Clive Robinson May 30, 2019 5:38 PM

@ Robert Braunschweig,

<

blockquote>So, can the NSA listen in to everything I’m doing or not?

That’s the wrong question to ask realy.

The likes of the NSA go after plaintext wherever they can, but they also go after “traffic analysis” as it’s almost real time. For obvious reasons they try and avoid attacking the actuall crypto because on most occasions that is not the weak point in the security chain as practically implemented.

Like most of the longer established SigInt agencies they also want to keep off of end systems where possible, prefering to go one router upstream of you such that they can see your traffic, but you can not see them.

From that vantage point they can do a number of things to your traffic over and above just passively watching. They can “tag your traffic” and they can “modulate your traffic”. Modulating the traffic by shifting the time patter on which it is sent, more or less stays with your traffic stream no matter how many VPN systems and nodes you use. The reason for this is “Efficiency-v-Security” the more efficient a system is generally the more transparent it is to packets being modulated in time. Yes there are ways to stop it but I’m not aware of any standard VPN systems dealing with this problem.

So the SigInt agency can follow your packets from when they leave your gateway untill they reach the destination gateway. All through the magic of modulating the packets, this works not just at the time but even years down the time line due to the nature of “collect it all” and nanosecond or better timing information.

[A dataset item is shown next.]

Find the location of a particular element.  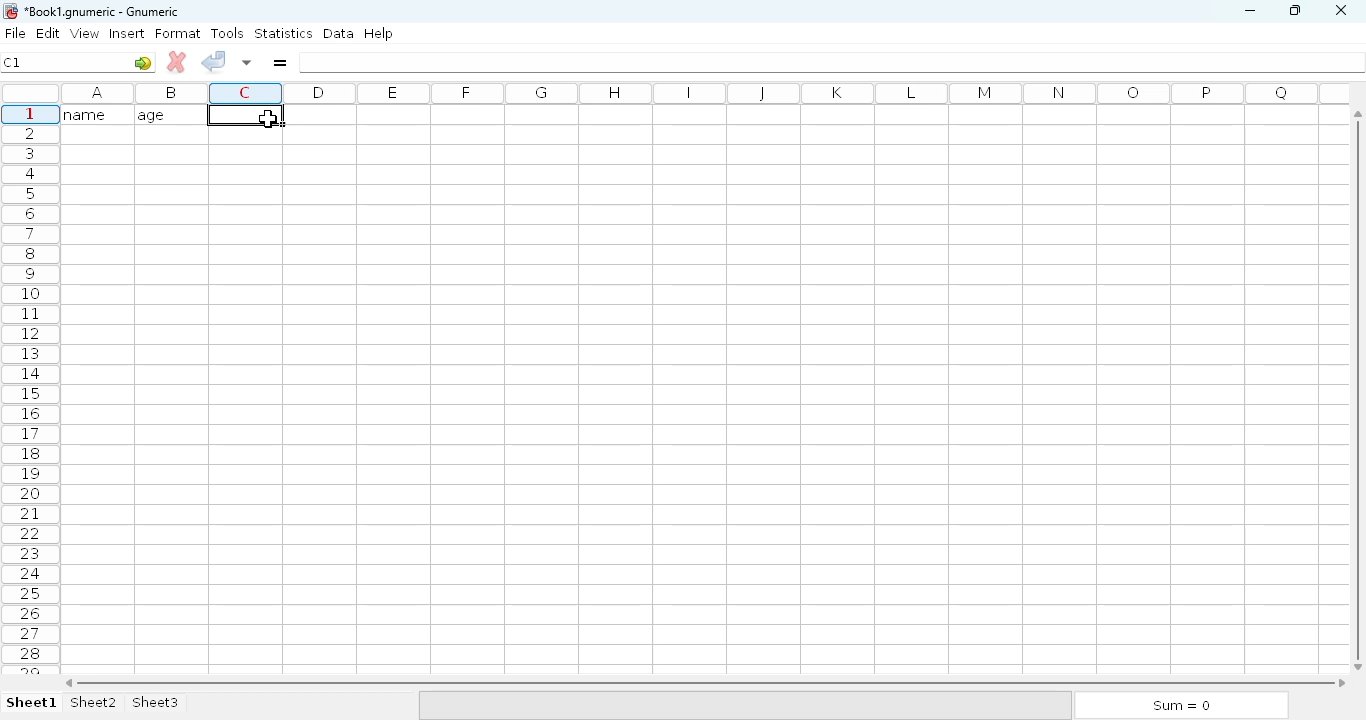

Now having outlined the basic way they can find your traffic they also know further details such as the number of packets sent from which they can work out the size of the file/traffic you sent.

Now lets assume you sent it anonymously to this site, the NSA would know when and the approximate size. They don’t need to break the encryption to get your plain text…

Whilst you might not post to a public site, the chances are your plaintext will be around with a usefull time stamp as well as size.

It’s why “meta-data” is of such concern, because as things stand you currently can neither obfuscate or encrypt network meta-data.

It can be done with small changes to the way the network works and likewise the protocols.

If you come up with a protocol that alows “in message random stuffing” then some of the corelation between size from number of packets and plaintext breaks down. Likewise using “store and forward” nodes breaks the packet modulation and various other tricks like a “Fleet Broadcast System” that sends packets to multiple destinations likewise breaks other correlations.

I’ve described various asspects of this in the past decade or so and why they need to be done as a matter of urgency… But here we are and it’s still not happening the way it could so easily have done, thus every ones privacy is still vulnerable…

Robert B. May 31, 2019 4:41 PM

@ Clive Robinson,

WOW. Your answer totally blows me away. I get what you’re talking about, too. They simply stamp each paket and wait for that paket to show up somewhere else. However, for the NSA to do that, they need to go upstream from the router, which is my laptop. I believe that anyone can inject malware to Windows but TAILS? Isn’t that considered better?

What about sending emails? The pakets don’t show up on a website somewhere but get sent to a specific email address through protonmail or other other secure email service like HMA or Tutanota, etc.

You’ve totally got my attention and thank you for your answers.

Robert

Dr.S May 19, 2020 9:59 AM

It is more effective to own a bunch of VPN’s instead of spending resources to decrypt the communication.